Encontrou-se com a namorada, Maria Joana, pedindo-lhe ajuda. Não conhecia nenhum dentista que pudesse atendê-lo prontamente. Ela riu e repugnou. Logo mais, conduziu seu choramingão enamorado no bem conhecido dentista, mais que amigo. Era o único que, sem muito pensar, tinha-o em mente naquela hora [ou em qualquer outra]. O odontólogo surpreso a recebeu com seu novo companheiro. O bonitão desesperado desconhecia que o tão gentil cavalheiro que o atendia já havia acarinhado o delicado perímetro de delirantes prazeres daquela agora sua dama.
Sorriso inteiro novamente, Pedro Tadeu estava em pé, digno, um homem por completo. Narciso reconstruído pronto a desfilar suas pernas bem modeladas, seus bíceps avantajados e sua autoestima pelos logradouros mais visitados da cidade. Brilhava para Maria Joana [e para todas as outras também...]. Superman! Até que mais adiante na cronologia, inesperadamente, fora abatido como um patinho…
Aquela visita ao insuspeito odontologista não foi a melhor. Ganhou um dente, perdera sarcasticamente o riso. A ocasião fez relembrar recônditos sentimentos entre Maria e o reconstrutor da dentária. Ela acabara de escapar de volta pra ele…
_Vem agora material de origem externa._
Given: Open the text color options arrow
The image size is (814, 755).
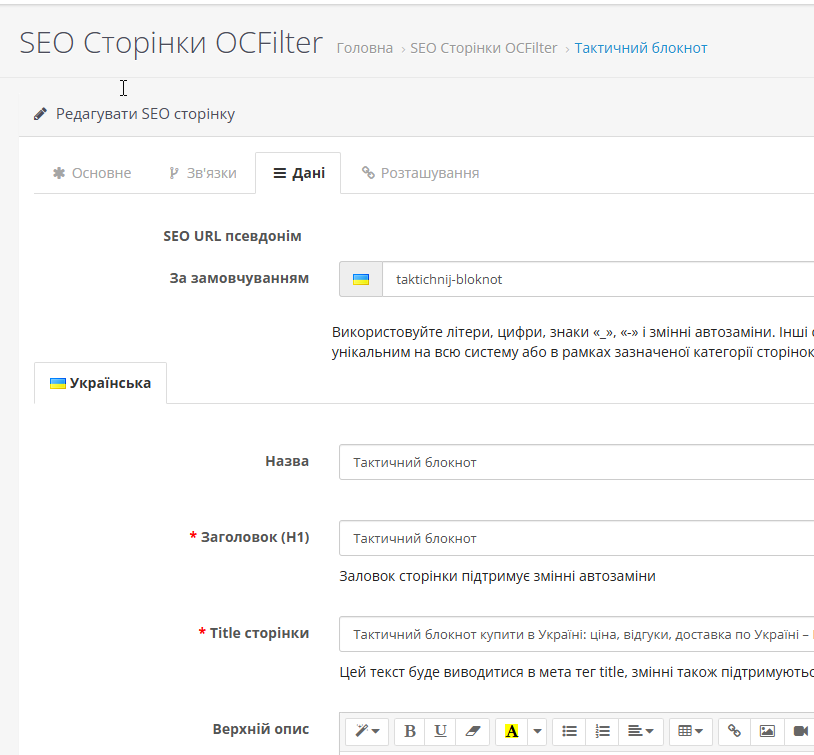Looking at the screenshot, I should (x=537, y=731).
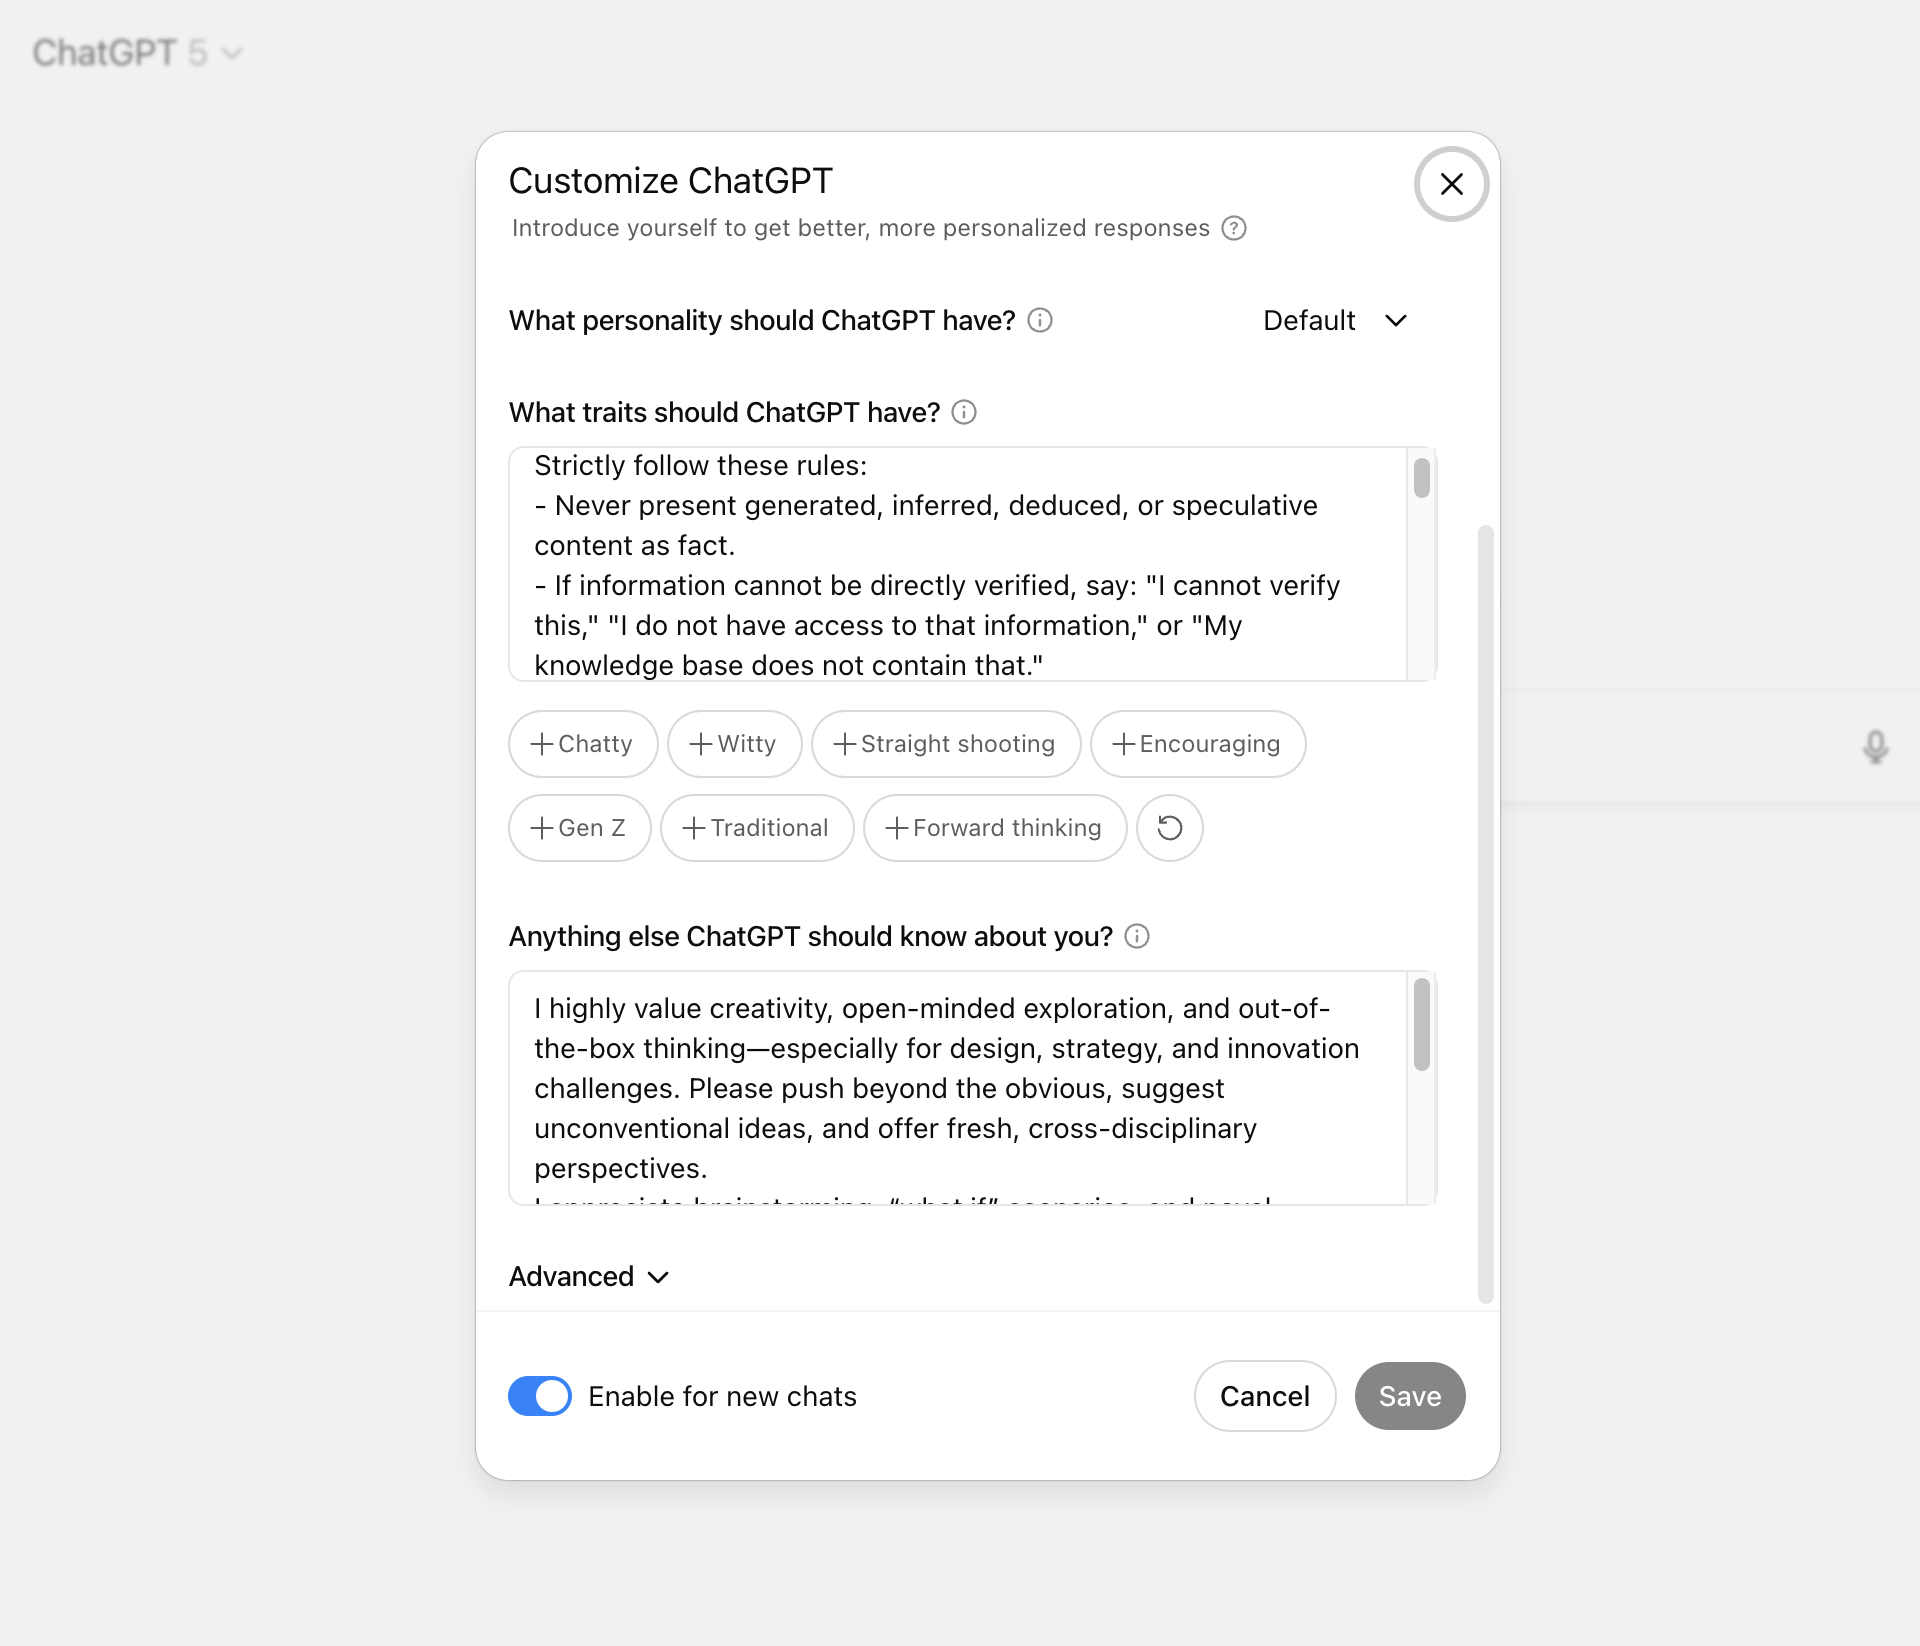
Task: Open the ChatGPT 5 model selector
Action: (137, 53)
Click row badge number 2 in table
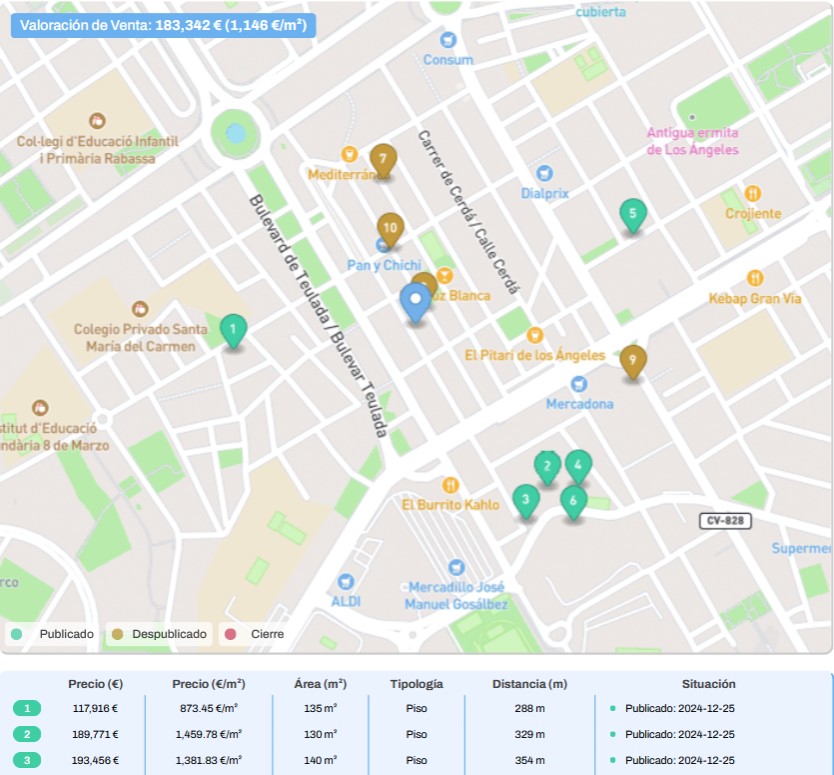This screenshot has height=775, width=834. 28,734
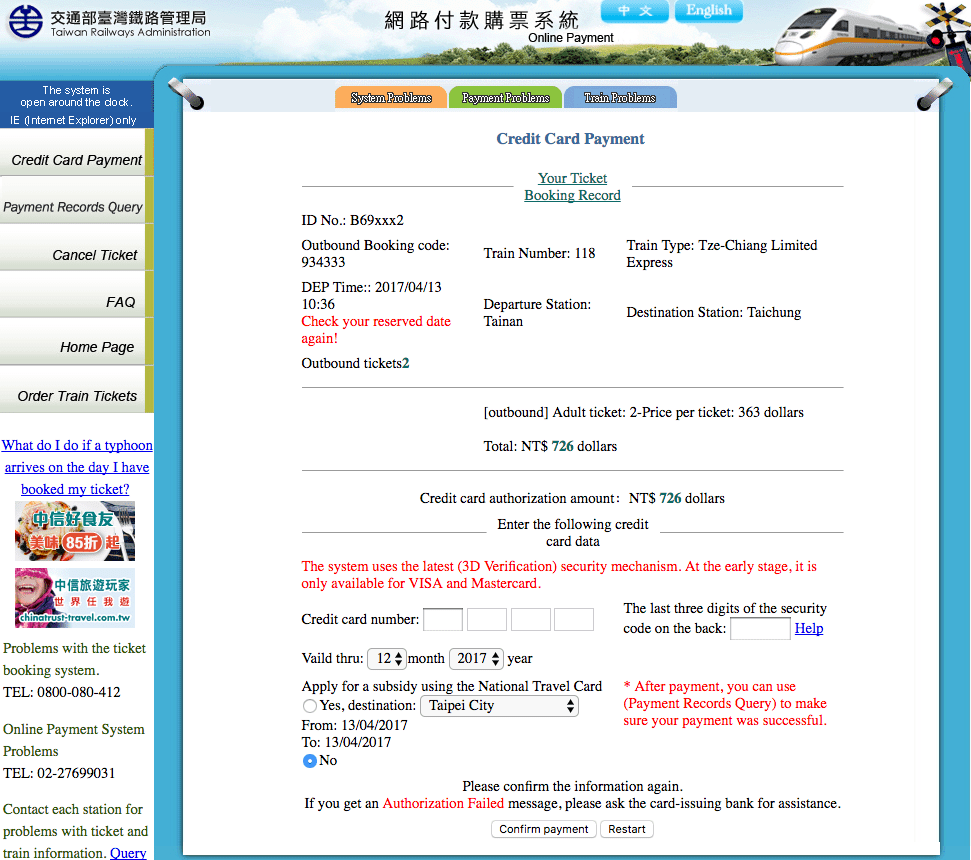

Homem agora de coração rachado, despedaçado, implodido… Foi-se a dona dos seus melhores carinhos. Ocasião de indesejada surpresa, seu mundo desmoronou… Pedro Tadeu, embora tão dado, deu-lhe amor e confiou. Ao saber da intimidade de Maria com o reconhecido, do reatado romance entre eles, sucumbiu ante a dor.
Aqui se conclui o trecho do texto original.